Search the material for the string "height" and copy each line where it occurs.

§ **Records provided**:
Segment Open

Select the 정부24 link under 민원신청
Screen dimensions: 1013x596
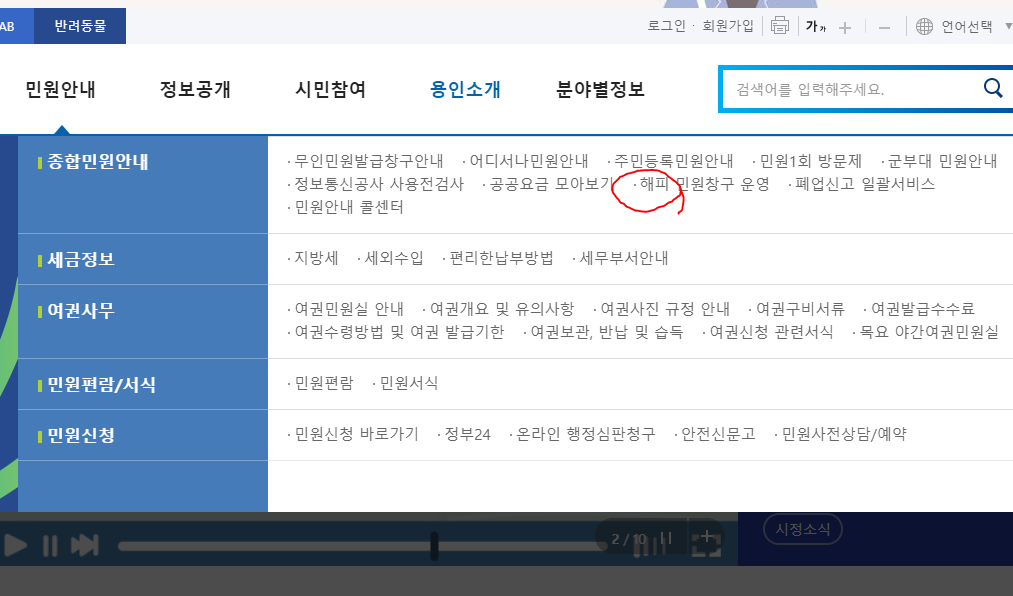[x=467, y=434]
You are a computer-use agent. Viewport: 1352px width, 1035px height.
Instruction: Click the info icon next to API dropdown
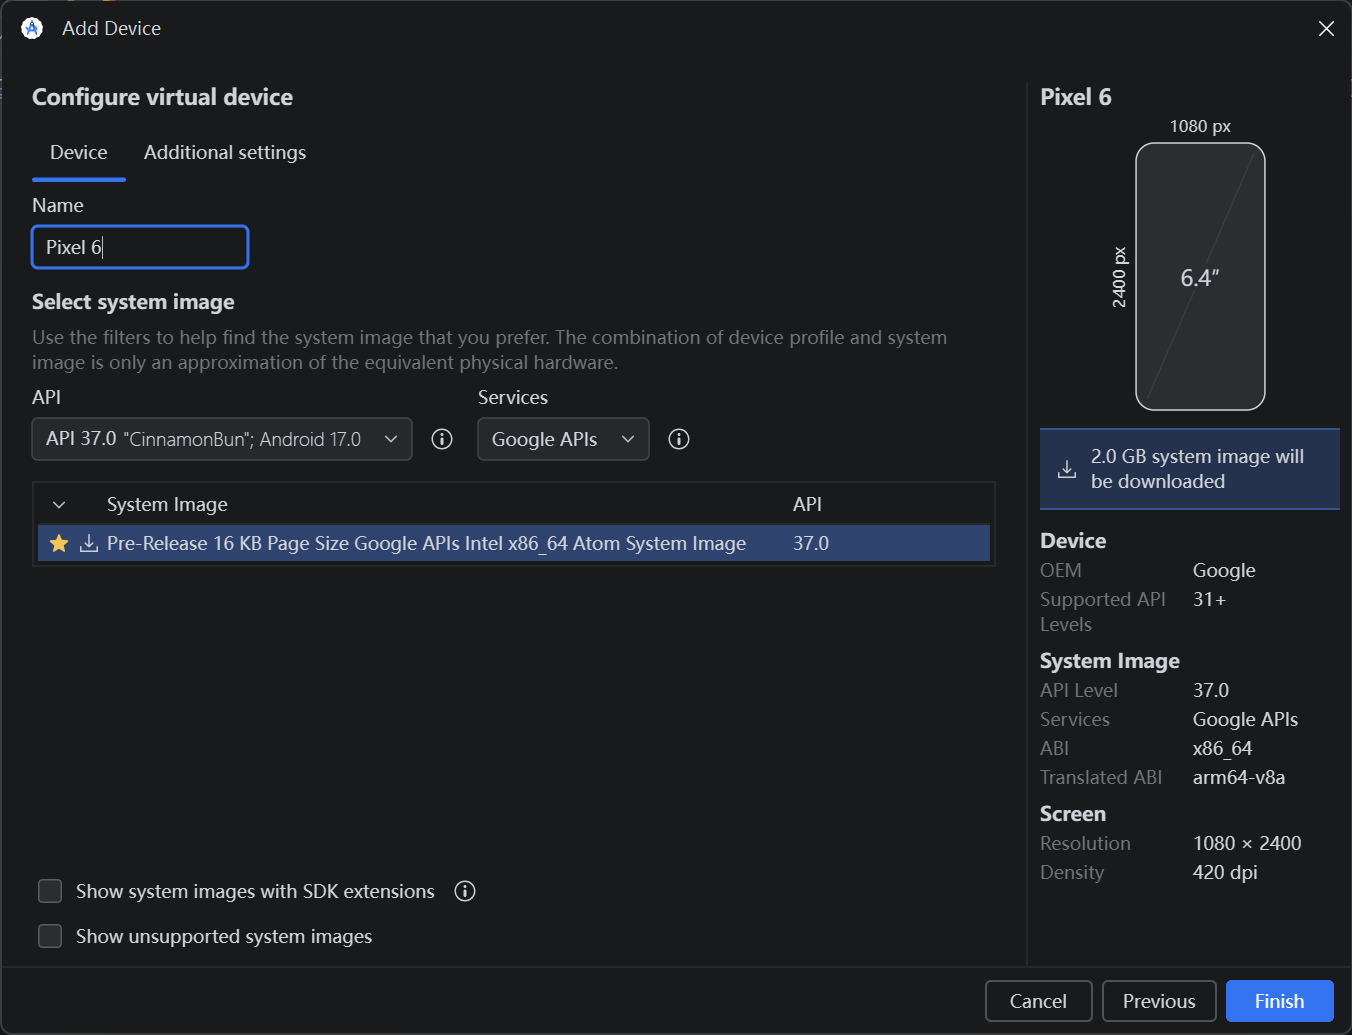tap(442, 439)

Segment Closed
Segment Open

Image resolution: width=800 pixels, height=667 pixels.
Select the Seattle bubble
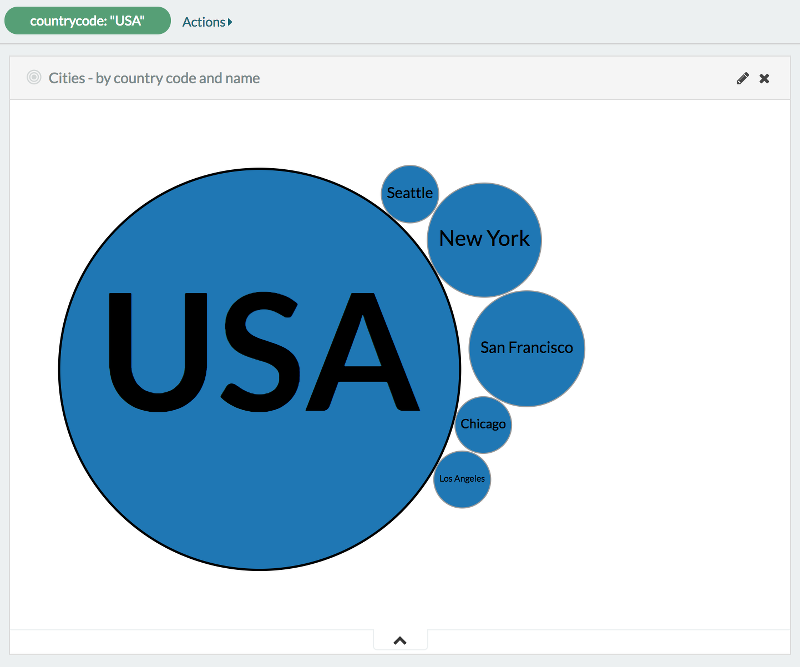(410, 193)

Segment Closed
Segment Open

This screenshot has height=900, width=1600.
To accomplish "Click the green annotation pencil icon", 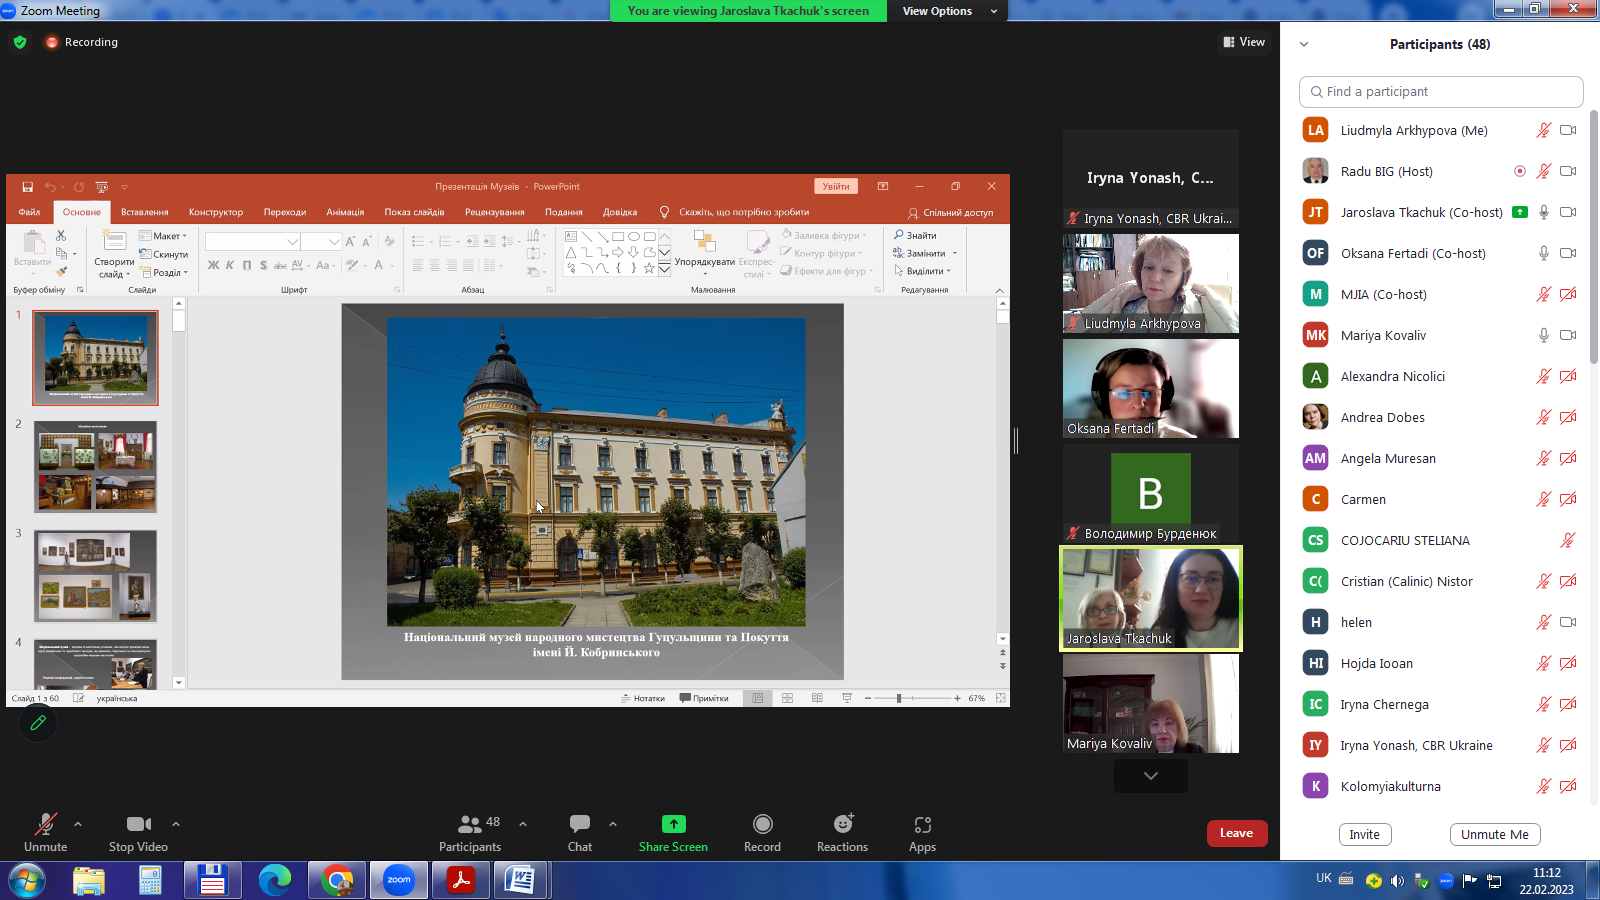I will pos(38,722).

Segment Closed

§ **Completed task**:
You are a computer-use agent. Viewport: 1352px width, 1035px height.
Image resolution: width=800 pixels, height=667 pixels.
This screenshot has height=900, width=1600.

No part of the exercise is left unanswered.